*Goal of the exercise*: Put each line of the records below into a JSON list of strings, one string per line, skipping blank lines and leaving out the pictures.

● ● ● ●

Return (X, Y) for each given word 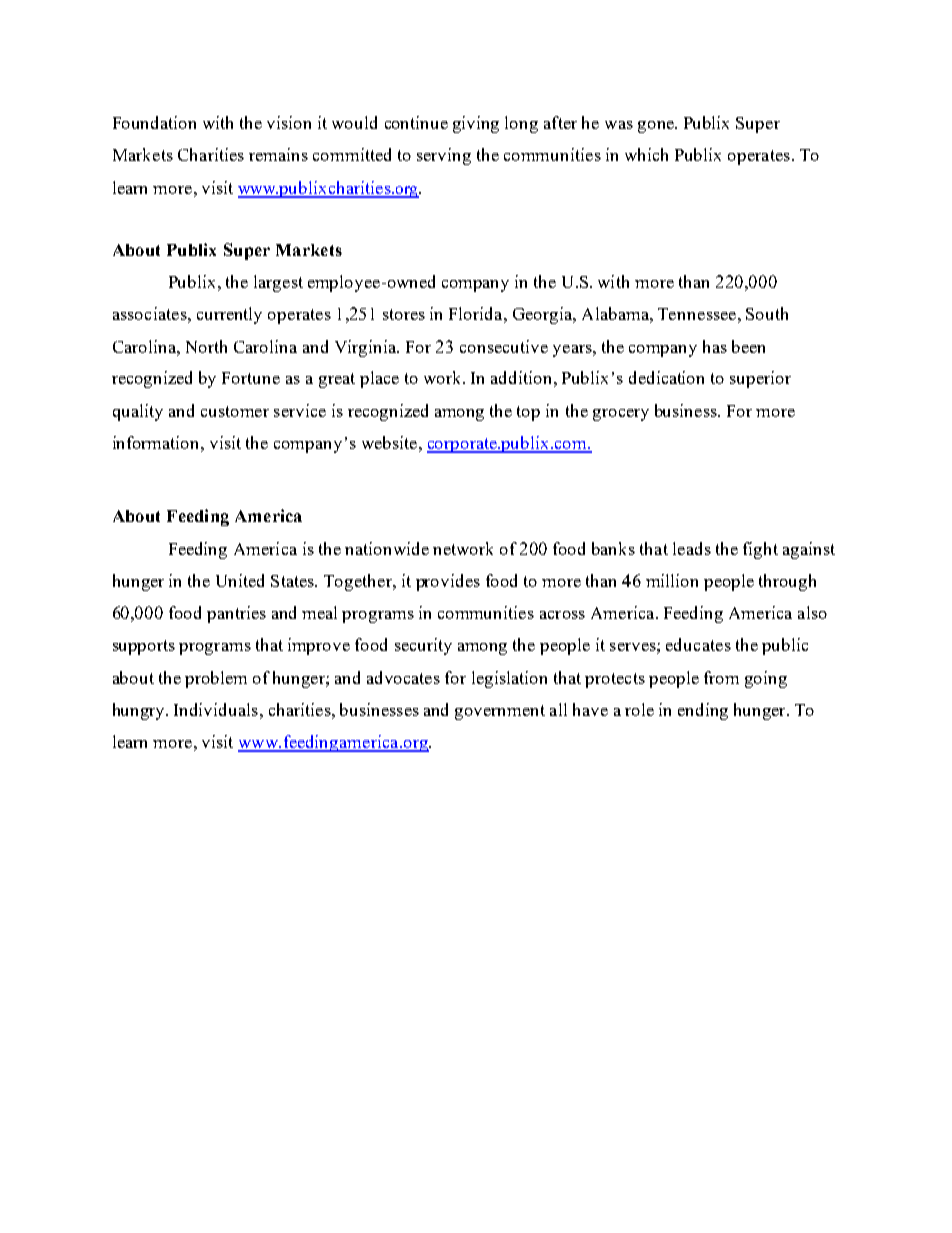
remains (278, 154)
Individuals (216, 709)
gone (657, 127)
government (500, 712)
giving (476, 124)
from (721, 677)
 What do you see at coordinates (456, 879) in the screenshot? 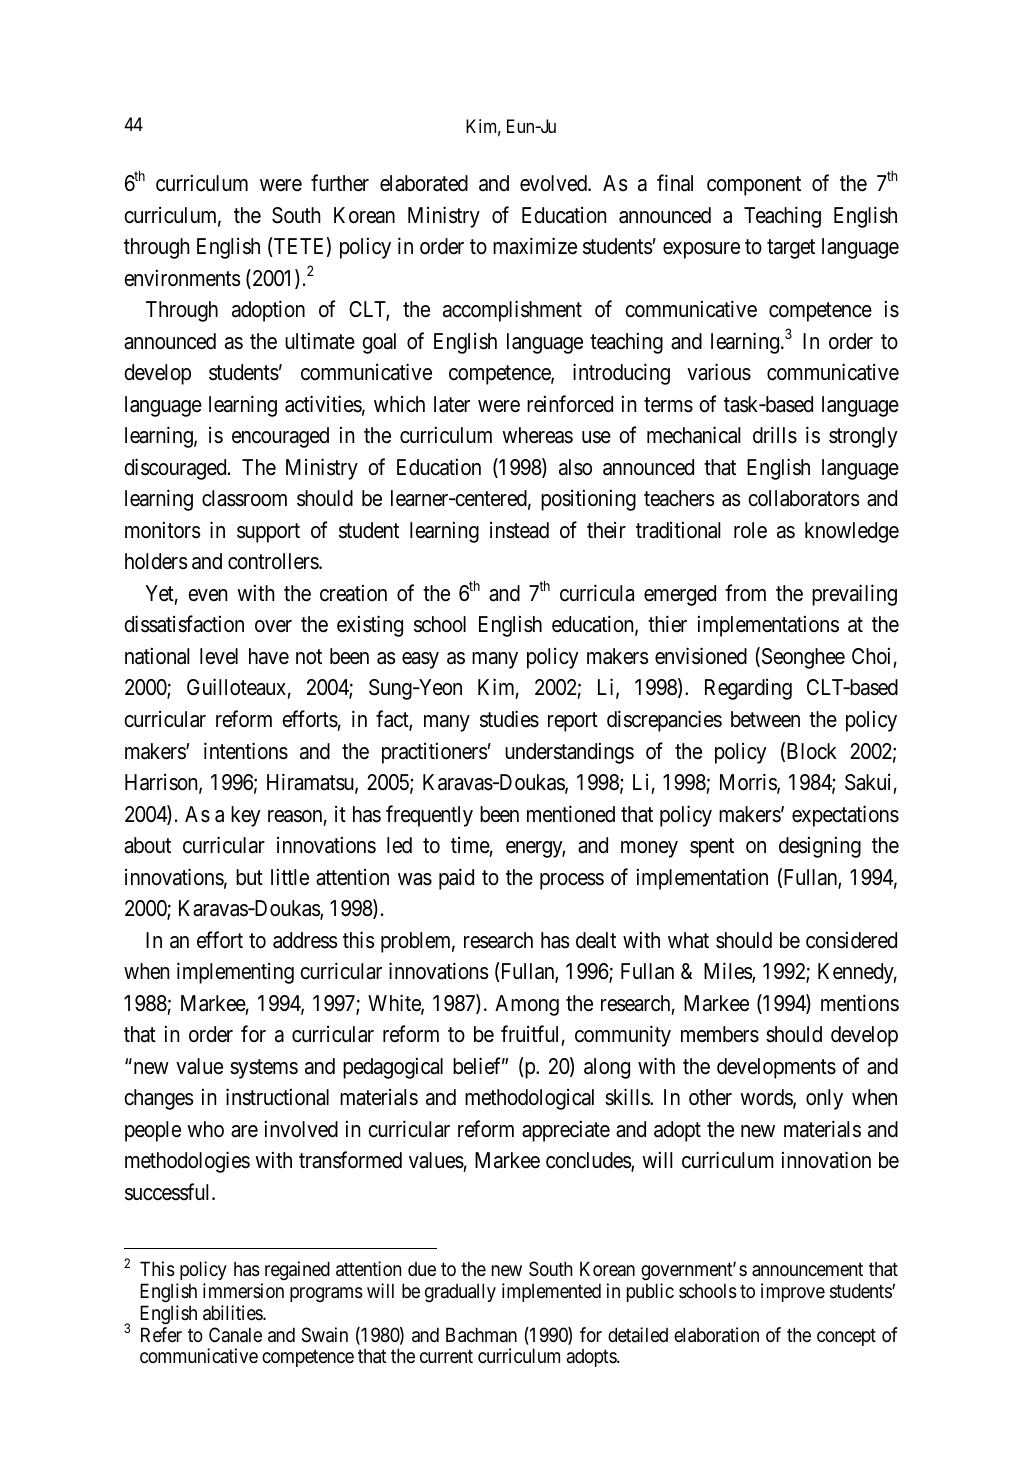
I see `paid` at bounding box center [456, 879].
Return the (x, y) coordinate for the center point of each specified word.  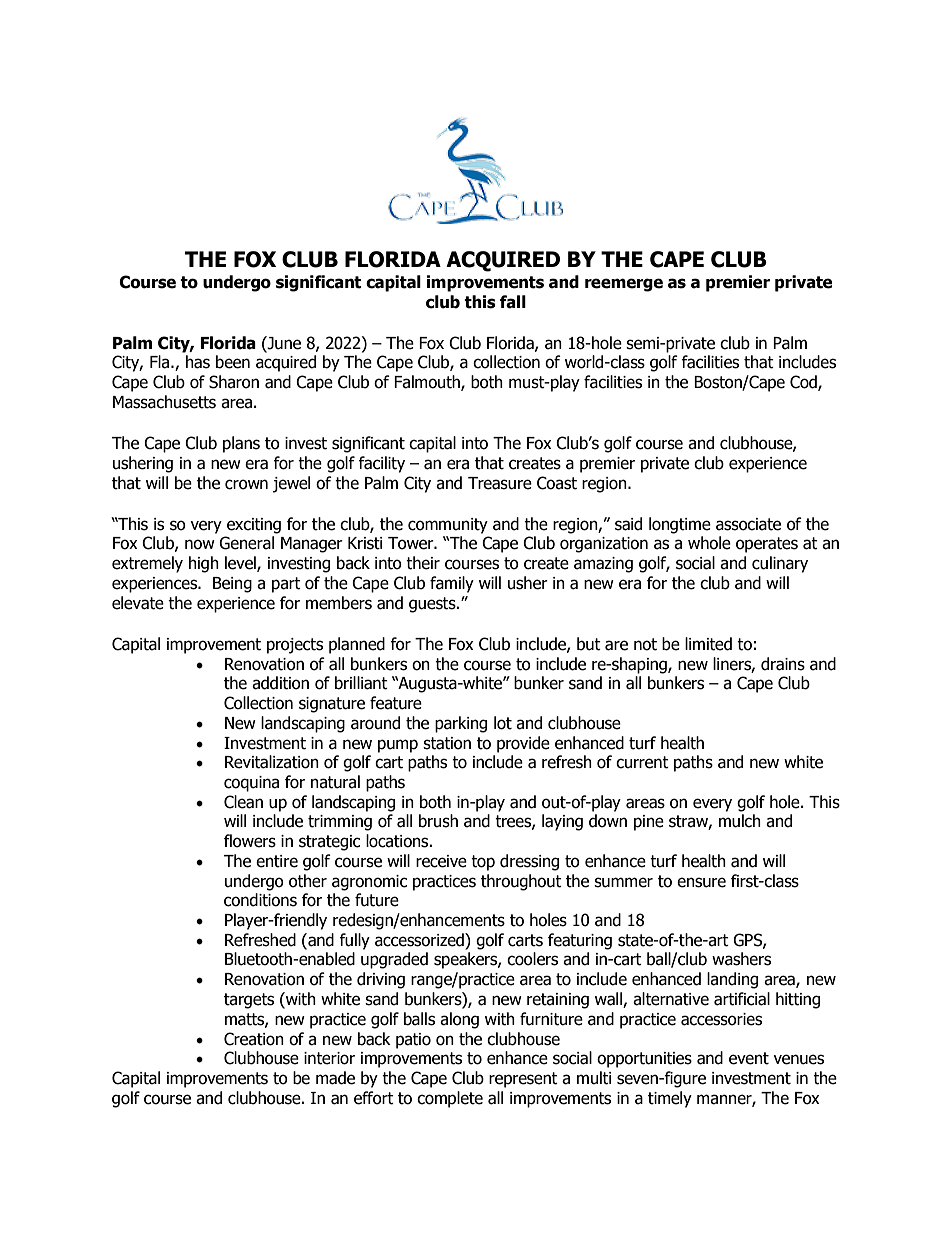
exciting (254, 526)
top (483, 863)
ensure (701, 882)
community (448, 526)
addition (280, 683)
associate (748, 524)
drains (783, 664)
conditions (260, 900)
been (233, 362)
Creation (254, 1039)
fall (513, 302)
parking (461, 724)
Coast (557, 483)
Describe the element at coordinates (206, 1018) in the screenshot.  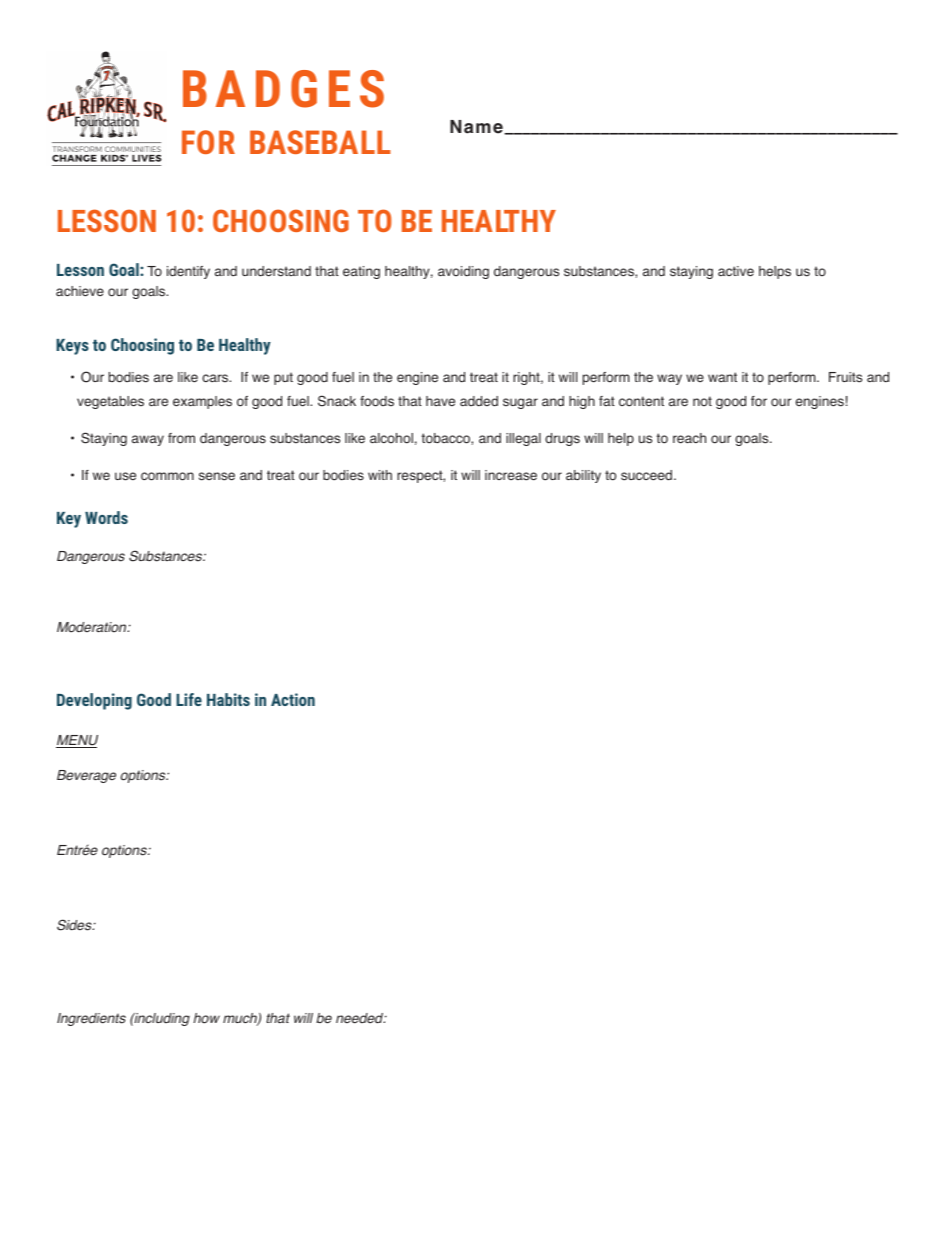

● ● ● ●

*Answer*:
[
  "Return (X, Y) for each given word ",
  "remains (278, 154)",
  "Individuals (216, 709)",
  "gone (657, 127)",
  "government (500, 712)",
  "giving (476, 124)",
  "from (721, 677)",
  " What do you see at coordinates (456, 879) in the screenshot? ",
  "I see `paid` at bounding box center [456, 879].",
  "Return the (x, y) coordinate for the center point of each specified word.  ",
  "exciting (254, 526)",
  "top (483, 863)",
  "ensure (701, 882)",
  "community (448, 526)",
  "addition (280, 683)",
  "associate (748, 524)",
  "drains (783, 664)",
  "conditions (260, 900)",
  "been (233, 362)",
  "Creation (254, 1039)",
  "fall (513, 302)",
  "parking (461, 724)",
  "Coast (557, 483)",
  "Describe the element at coordinates (206, 1018) in the screenshot.  "
]